● To do:
Quote the listing below word for word, from the line containing "How do I perform: Click" through the end of the listing, including both ends. Omit the pictures from your answer.

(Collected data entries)
····················

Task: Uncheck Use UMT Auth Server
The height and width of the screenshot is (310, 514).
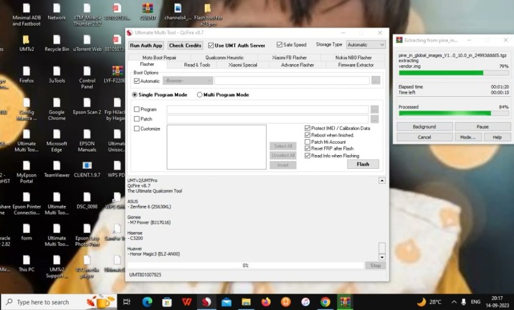Action: coord(211,46)
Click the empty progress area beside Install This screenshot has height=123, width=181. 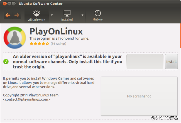click(x=145, y=62)
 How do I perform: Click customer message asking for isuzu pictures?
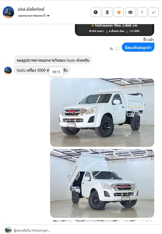coord(53,60)
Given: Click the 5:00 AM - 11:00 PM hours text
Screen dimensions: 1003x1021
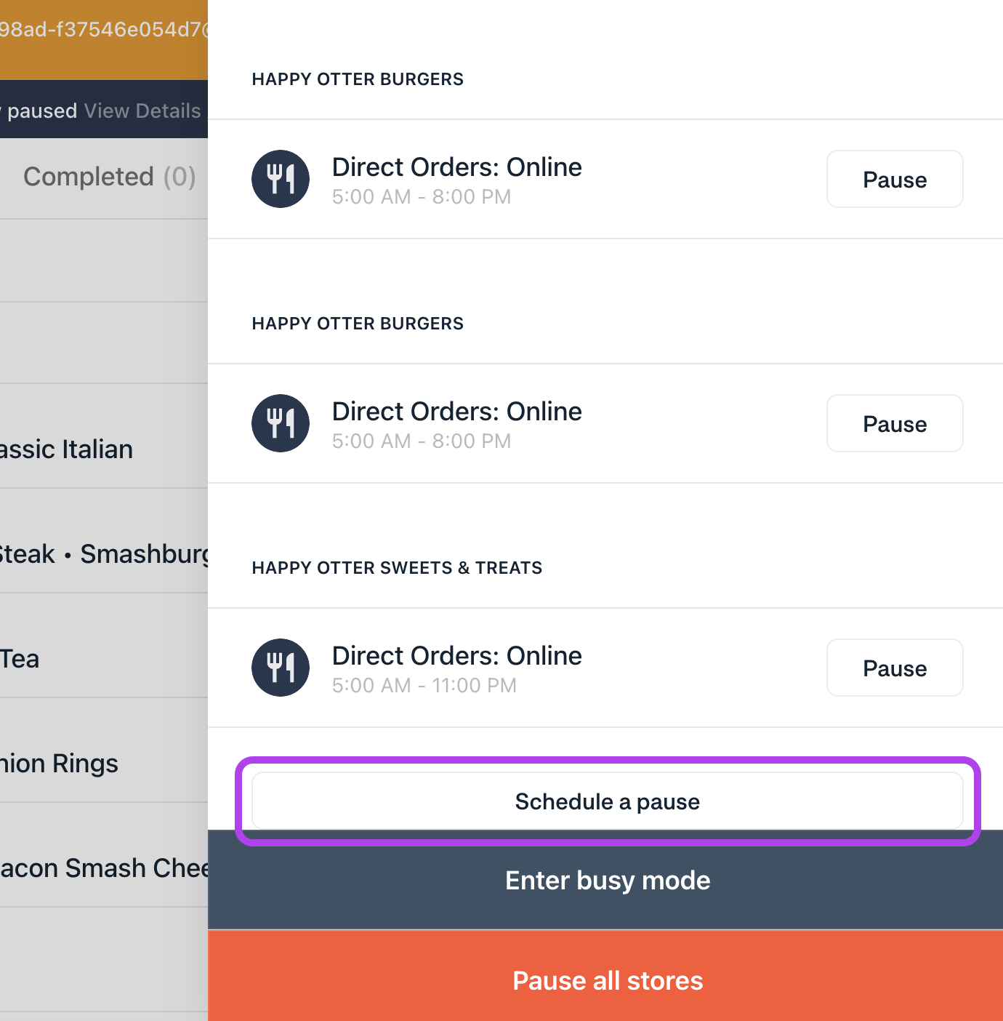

····················

● Response:
 How do I perform: Click customer message asking for isuzu pictures?
coord(53,60)
Given: Click the 5:00 AM - 11:00 PM hours text
Screen dimensions: 1003x1021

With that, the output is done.